With more than 800 million websites around the world utilizing the WordPress CMS platform, it should not be surprising that WordPress is also among the most popular targets of cyber attacks that can lead to successfully hacked websites.
Cyber Attacks and Hacked Websites, What is The Difference?
It should come as no surprise that some people often confuse cyber attacks and hacked websites. However, there is actually an important distinction between the two terms. So, what is the difference?
What is a Cyber Attack?
A cyber attack is when a hacker attempts to maliciously exploit security vulnerabilities of a website in an effort to gain unauthorized access to it. The key word here is “attempts”. So, for example, when a hacker tries to repeatedly guess your WordPress admin login credentials, that would be considered a brute-force attack, wherein the hacker will attempt to guess your username and password, through repeated guesses, often facilitated by software. You can read more about how to protect your WordPress website against brute-force attacks here.
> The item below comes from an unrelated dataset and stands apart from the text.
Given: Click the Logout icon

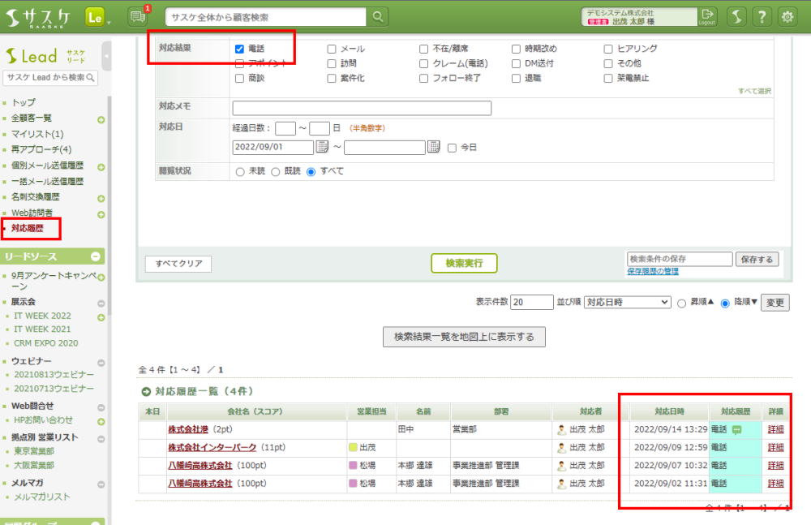Looking at the screenshot, I should tap(707, 16).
Other types of cyber attacks include SQL Injection Attack, Cross-Site Scripting (XSS), Denial-of-Service (DoS), Distributed Denial of Service (DDoS) and Session Hijacking.
What is a Hacked Website?
When a hacker’s cyber attack results in successfully gaining unauthorized access to a website, the website would then be considered to be “hacked” or compromised.
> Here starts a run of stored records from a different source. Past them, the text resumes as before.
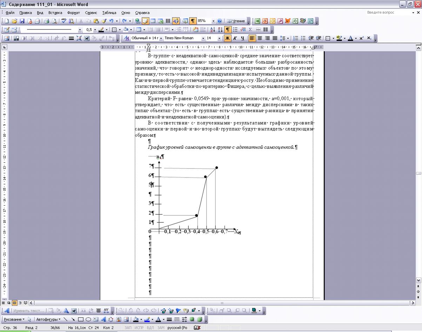
Task: Open the Рисование drawing menu button
Action: (14, 319)

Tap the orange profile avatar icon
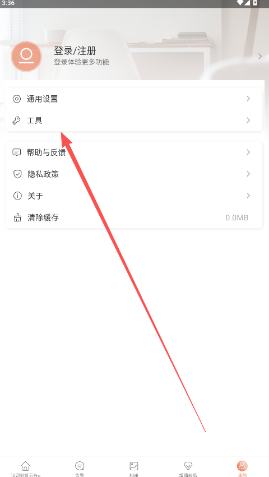coord(26,56)
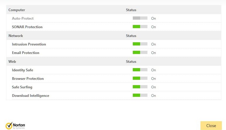
Task: Toggle the Auto-Protect switch
Action: [x=140, y=18]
Why Do Hackers Attack Websites?
Hackers attack websites in order to obtain unauthorized admin level access to a website (database). Once a website is successfully “hacked”, the priority is typically to steal confidential information, inject malicious content and/or change some of the website’s content. All of this effort is, of course, to enable the hacker to reap financial rewards derived from their malicious activities.
What to do if your Website has been Hacked?
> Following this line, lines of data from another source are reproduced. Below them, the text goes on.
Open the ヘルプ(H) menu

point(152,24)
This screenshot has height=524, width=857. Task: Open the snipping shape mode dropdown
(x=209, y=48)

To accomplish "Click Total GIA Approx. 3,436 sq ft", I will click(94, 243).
If you are among the those whose WordPress website was recently hacked, do not panic.
Take a deep breath, and read this article about what you can do after your website has been hacked, where our recommendations still hold true, even today. Those include:
- Contact Your Webmaster or Your Web Hosting Company if you do not have a Webmaster
- Change Your Passwords
- Remove the Malware/Infection from your Website
- Identify How Your Website Was Hacked and Fix the Vulnerabilities
How many WordPress Cyber Attacks occur each year?
When we are talking about the number of cyber “attacks” (attempts), as of 2023, it has been reported that there were up to 5 million cyber attacks against WordPress websites, per hour.
How Many WordPress Websites are Successfully Hacked Each Year?
When it comes to the number of WordPress websites that actually get hacked (compromised), estimates range anywhere from a few million to several million, each year.